Made from organic cotton and beeswax, the waxy cloth is quite tacky and warms into position with the heat of your hands as you seal it onto itself, onto a bowl, or onto the skin of a vegetable, Tasci explains.
“Generally, they last for around a year, and a quick rinse between uses will keep them clean,” she says. “Beeswax has natural preservative qualities, so not only do they remove the need for pesky plastics, but they’ll also help your food stay fresher for longer. Win-win.”
With a little bit of care, you can extend the life of your beeswax wraps. “If your beeswax wrap is looking a little tired, recondition it by laying it out in the sun for a half-hour, or giving it a blast with a hairdryer on high if it’s a cloudy day.”
Ahead, Tasci shares four ways to use beeswax wraps.

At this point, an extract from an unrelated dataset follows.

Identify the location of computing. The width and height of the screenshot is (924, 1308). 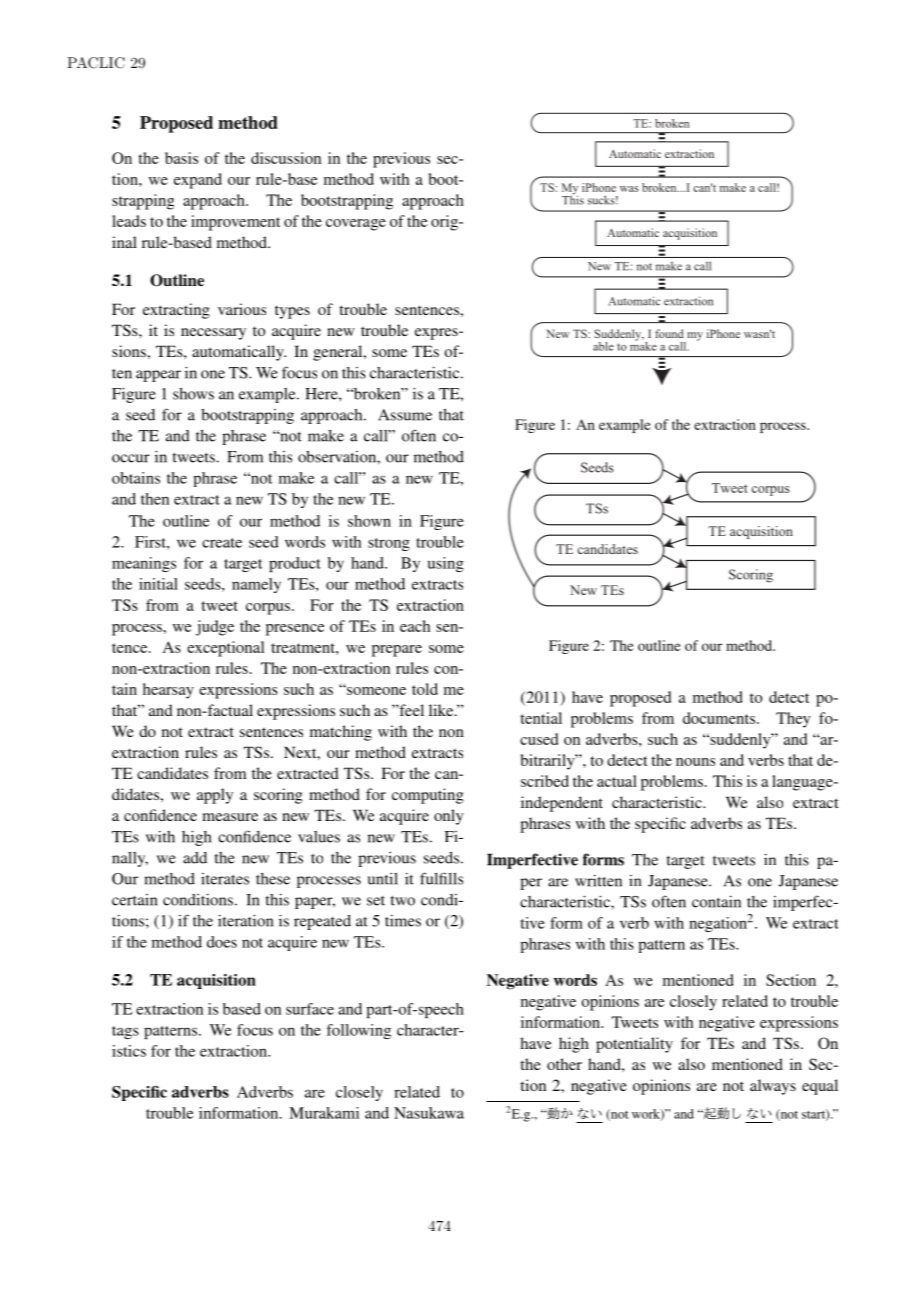
(428, 796).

Wrap Sandwiches for School or Work
“Whether for school or work, beeswax wraps keep sandwiches tucked up nice and tight, so they won’t fall apart when a school bag is slung onto the ground, or a lunchbox is thrown into your work fridge.
“Even better, a single large beeswax wrap can replace a whole year’s worth of sandwich bags, plastic wrap or foil. That’s 250 plastic sandwich bags that won’t end up in landfill.”
Keep That Half-Eaten Fruit Fresh for Longer
“We’ve all been there, finding an avocado half which has been lurking in the fridge and turned a suspicious shade of brown. Wrap your avocado half in a beeswax wrap, and it will act exactly like a fruit skin, meaning the avocado can keep breathing (but not sweating).
“We’ve had people tell us a week later that their avocados are still fresh. Those bees really were onto something when they stored their food in wax.”
Stash Cut Veggies in the Fridge
“An extra-large beeswax wrap folded in half and made into a neat bag makes the perfect spot to store that half zucchini or cucumber, cut capsicum, half-onion and a few random mushrooms after making a stir fry or salad. Sealing them up ensures that they won’t dry out and go wrinkly, nor will they be forgotten in the bottom of the crisper.
“Next time you’re preparing a meal you’ll be able to pull everything that needs eating out in one go. It’s a top way to remember everything that needs to be used up from the veggie drawer.”
Dress Up Salads
“Not only do beeswax wraps help the planet, but they also look beautiful, too. Inspire your friends to make better choices for the earth by turning up with your salad bowl looking gorgeous, covered with an arty wrap designed by a talented Australian artist. It’ll look great, and your salad will be extra fresh, as beeswax wraps seal nicely onto wood and plastic.”